IT博客汇
  • 首页
  • 精华
  • 技术
  • 设计
  • 资讯
  • 扯淡
  • 权利声明
  • 登录 注册

    Reducing my for loop usage with purrr::reduce()

    Maëlle's R blog on Maëlle Salmon's personal website发表于 2023-07-26 00:00:00
    love 0
    [This article was first published on Maëlle's R blog on Maëlle Salmon's personal website, and kindly contributed to R-bloggers]. (You can report issue about the content on this page here)
    Want to share your content on R-bloggers? click here if you have a blog, or here if you don't.

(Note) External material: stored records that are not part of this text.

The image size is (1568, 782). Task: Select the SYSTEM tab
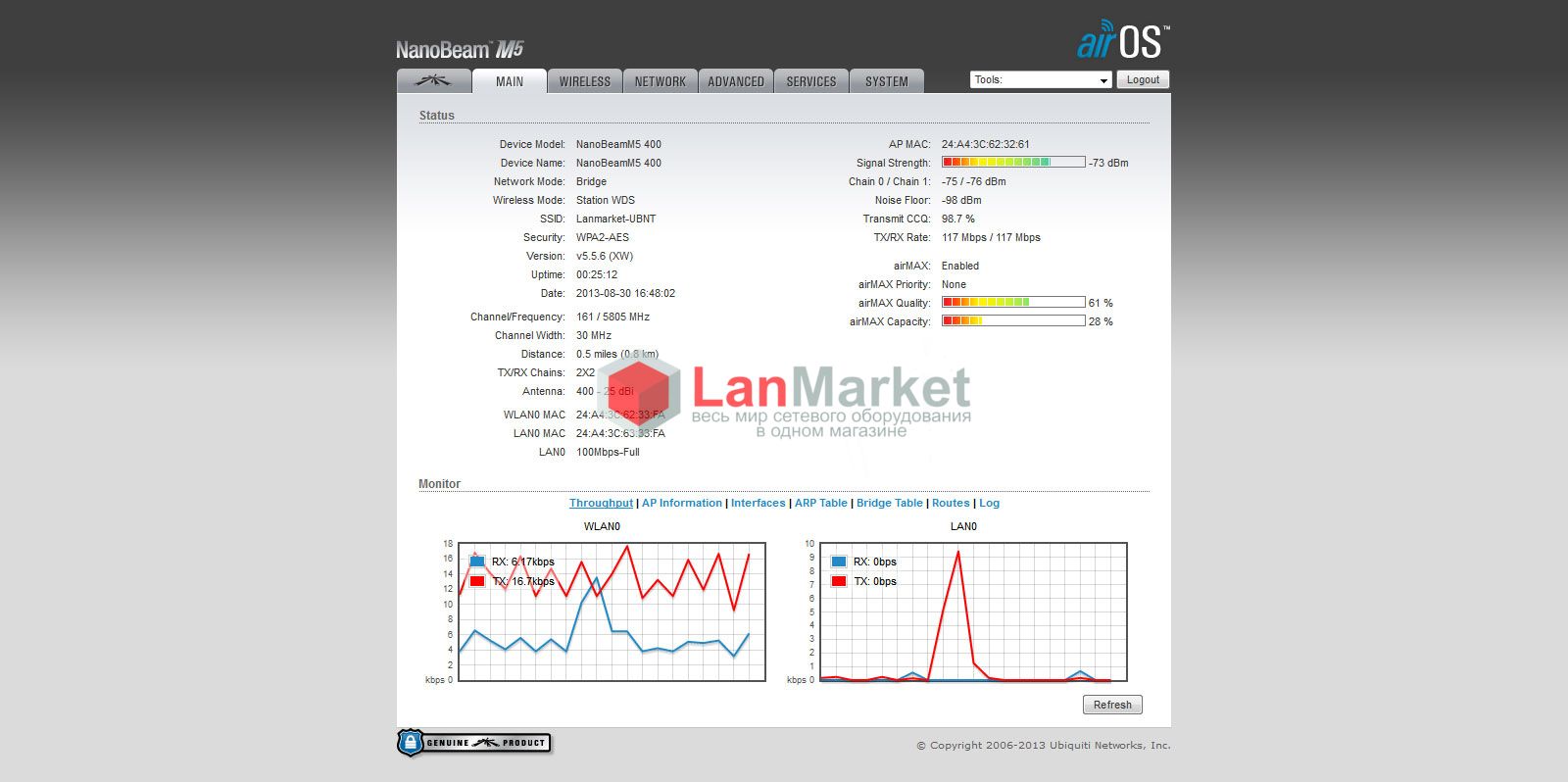click(886, 81)
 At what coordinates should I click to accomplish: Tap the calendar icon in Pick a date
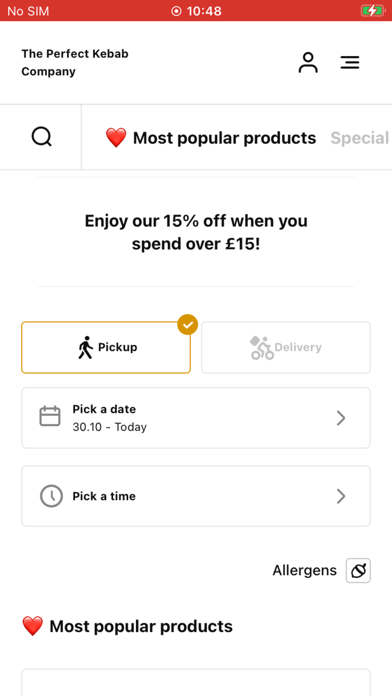click(x=50, y=416)
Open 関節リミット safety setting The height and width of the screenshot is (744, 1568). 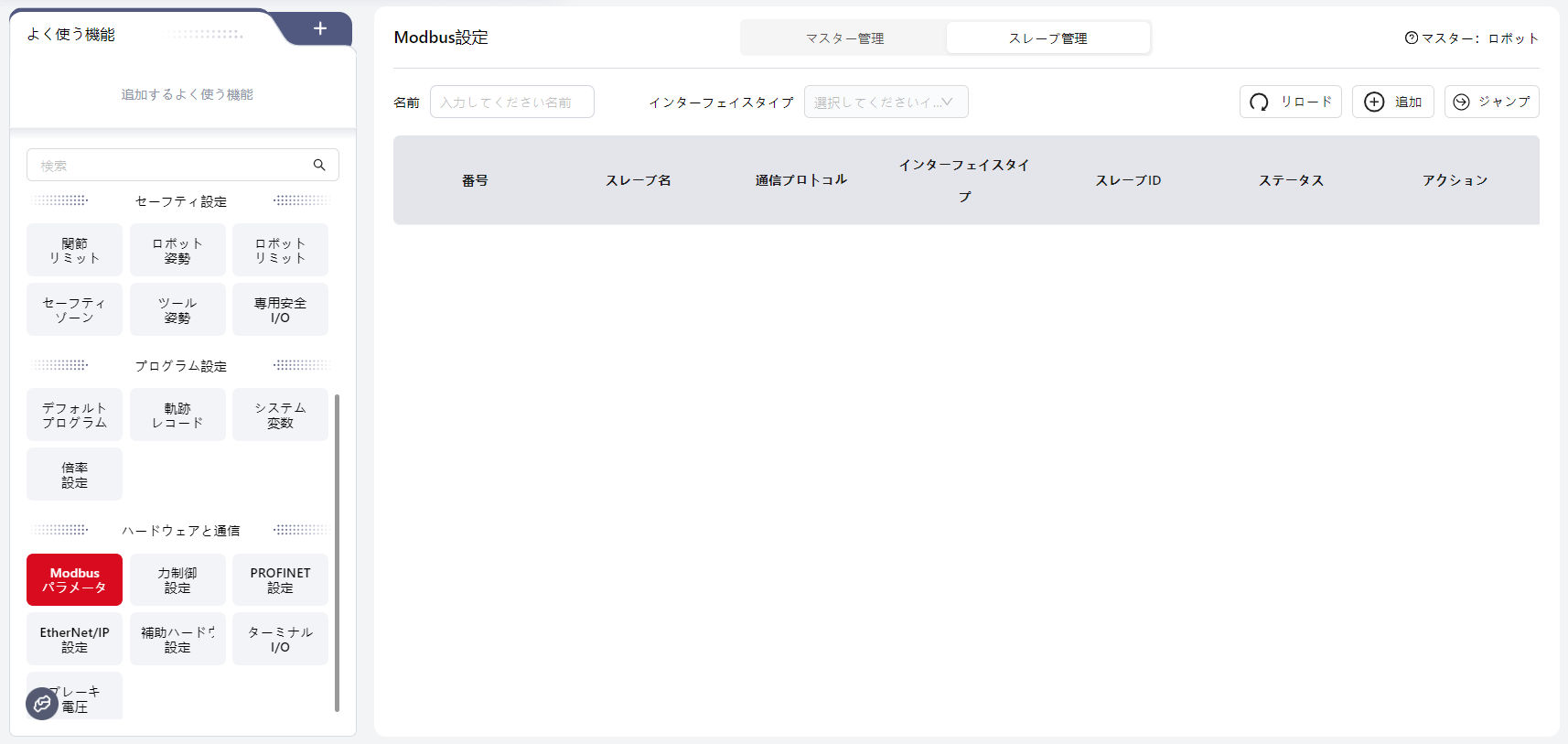coord(74,250)
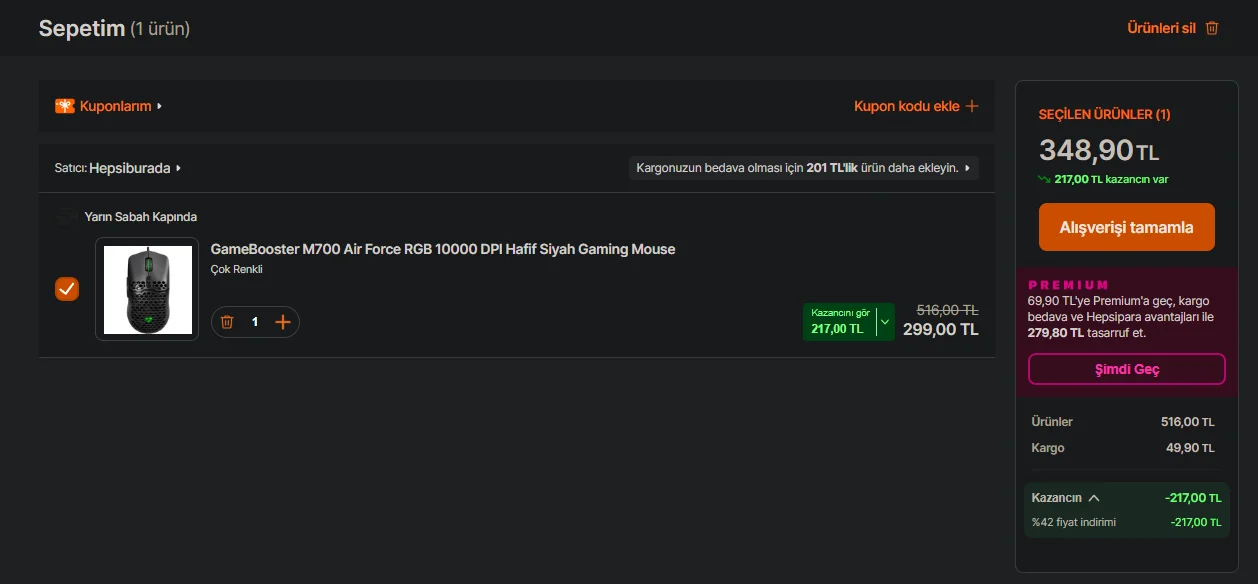Click Alışverişi tamamla button
This screenshot has height=584, width=1258.
pos(1127,227)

    I (only! but luckily!) recently got introduced to the magic of purrr::reduce(). Thank you, Tobias! I was told about it right as I was unhappily using many for loops in a package1, for lack of a better idea. In this post I’ll explain how purrr::reduce() helped me reduce my for loop usage. I also hope that if I’m doing something wrong, someone will come forward and tell me!

    Before: many for, much sadness

    I was starting from a thing, that could be a list, or even a data.frame. Then for a bunch of variables, I tweaked the thing. My initial coding pattern was therefore:

    for (var in variables_vector) {
      thing <- do_something(thing, var, other_argument = other_argument)
    }

    I was iteratively changing the thing, along a variables_vector, or sometimes a variables_list.

    Silly example

    Ugh, finding an example is hard, it feels very contrived but I promise my real-life adoption of purrr::usage() was life-changing!

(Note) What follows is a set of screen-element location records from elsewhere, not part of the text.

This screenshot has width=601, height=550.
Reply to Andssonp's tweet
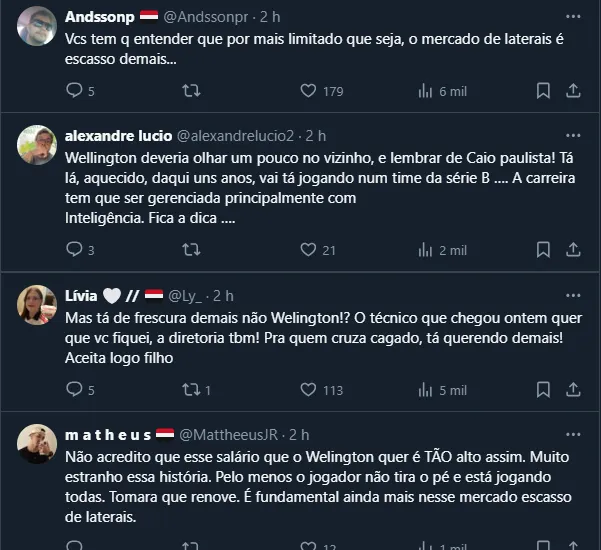[73, 91]
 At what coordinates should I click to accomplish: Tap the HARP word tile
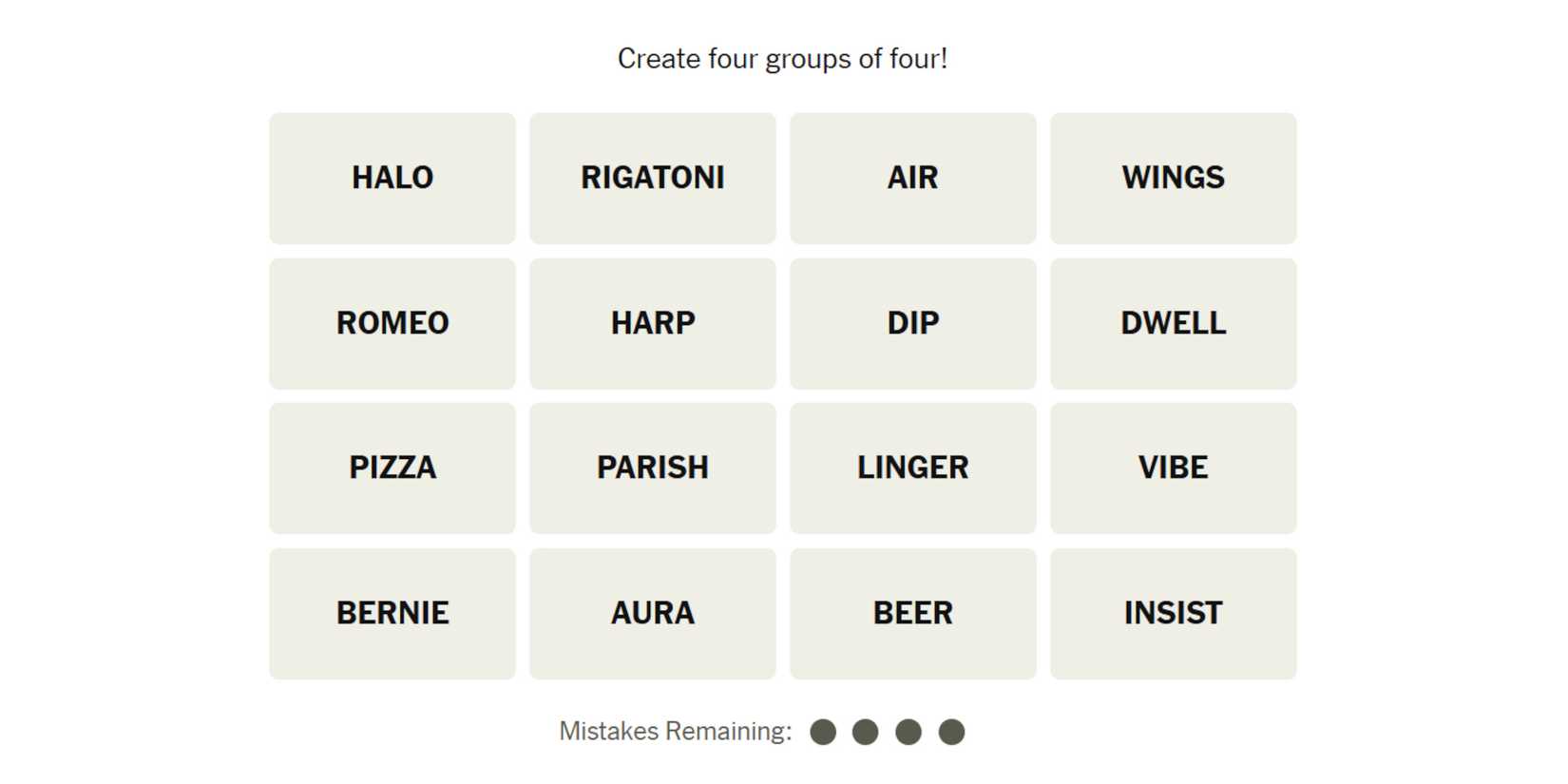(x=653, y=323)
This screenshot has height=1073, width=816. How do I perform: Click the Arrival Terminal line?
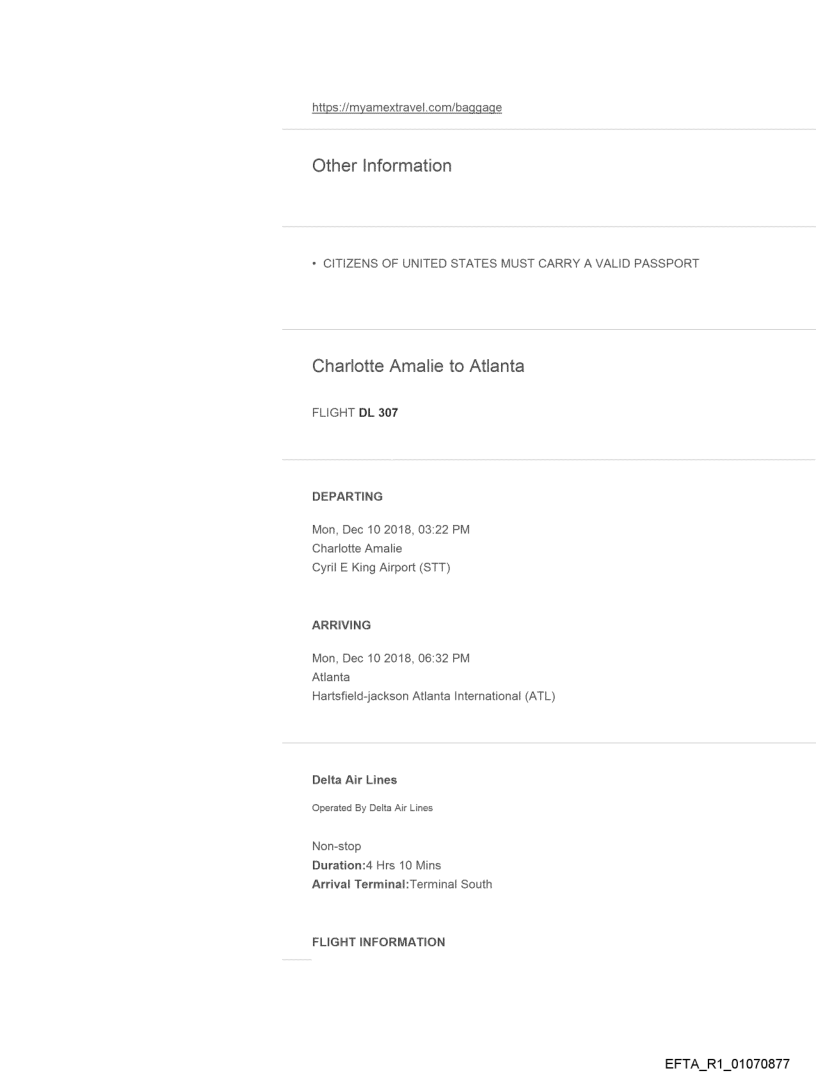(x=402, y=884)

    # Some basic movie information
    movies <- tibble::tribble(
      ~title, ~color, ~elements,
      "Barbie", "pink", "shoes",
      "Oppenheimer", "red", "history"
    )
    
    # More information to add to movies
    info_list <- list(
      list(title = "Barbie", info = list(element = "sparkles")),
      list(title = "Barbie", info = list(element = "feminism")),
      list(title = "Oppenheimer", info = list(element = "fire"))
    )
    
    # Don't tell me this is weirdly formatted data,
    # who never obtains weirdly formatted data?!
    info_list
    #> [[1]]
    #> [[1]]$title
    #> [1] "Barbie"
    #> 
    #> [[1]]$info
    #> [[1]]$info$element
    #> [1] "sparkles"
    #> 
    #> 
    #> 
    #> [[2]]
    #> [[2]]$title
    #> [1] "Barbie"
    #> 
    #> [[2]]$info
    #> [[2]]$info$element
    #> [1] "feminism"
    #> 
    #> 
    #> 
    #> [[3]]
    #> [[3]]$title
    #> [1] "Oppenheimer"
    #> 
    #> [[3]]$info
    #> [[3]]$info$element
    #> [1] "fire"
    
    add_element <- function(movies, info) {
      movies[movies[["title"]] == info[["title"]],][["elements"]] <-
        toString(c(
          movies[movies[["title"]] == info[["title"]],][["elements"]],
          info[["info"]][[1]]
        ))
      movies
    }

    Now how do I add each element of the list to the original table? I could type something like:

    for (info in info_list) {
      movies <- add_element(movies, info)
    }
    movies
    #> # A tibble: 2 × 3
    #>   title       color elements                 
    #>   <chr>       <chr> <chr>                    
    #> 1 Barbie      pink  shoes, sparkles, feminism
    #> 2 Oppenheimer red   history, fire
    

    It’s not too bad, really. But since there’s another way, we can change it.

    After

    With purrr::reduce()

    for (var in variables_vector) {
      thing <- do_something(thing, var)
    }

    can become

    thing <- purrr::reduce(variables_vector, do_something, .init = thing)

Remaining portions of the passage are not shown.